- **EXERCISE**
Go through the lines below, tally those that include the word "arrow", and give only the tally.

- **RECORDS SHOWN**

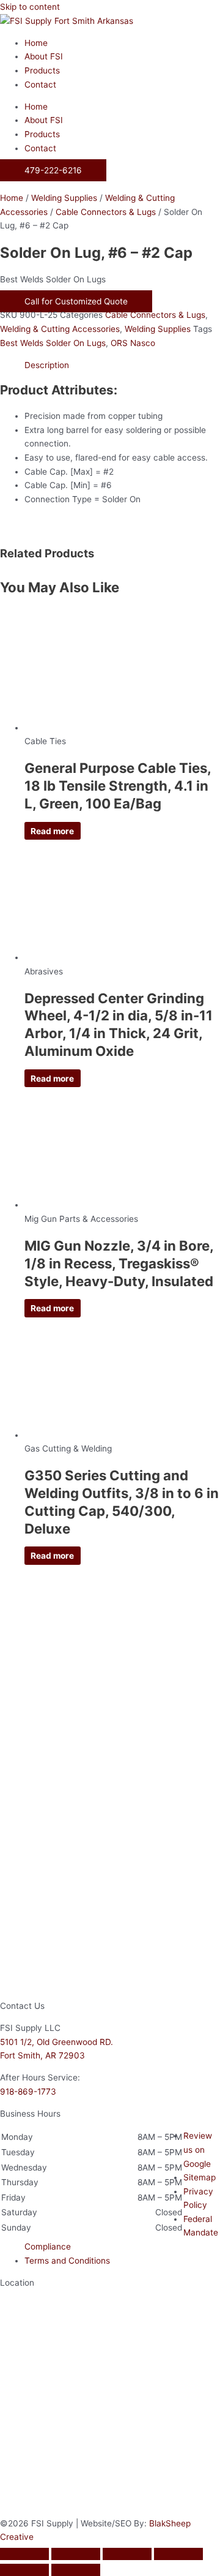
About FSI (43, 56)
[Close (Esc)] (178, 2554)
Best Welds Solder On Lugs (53, 343)
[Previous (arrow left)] (24, 2570)
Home (36, 43)
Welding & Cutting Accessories (60, 329)
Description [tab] (46, 365)
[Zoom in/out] (24, 2554)
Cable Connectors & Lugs (106, 212)
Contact (40, 84)
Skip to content (30, 7)
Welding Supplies (64, 198)
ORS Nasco (133, 343)
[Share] (127, 2554)
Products (42, 70)
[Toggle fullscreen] (75, 2554)
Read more (52, 830)
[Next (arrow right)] (75, 2570)
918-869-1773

- **ANSWER FOR THIS EXERCISE**
2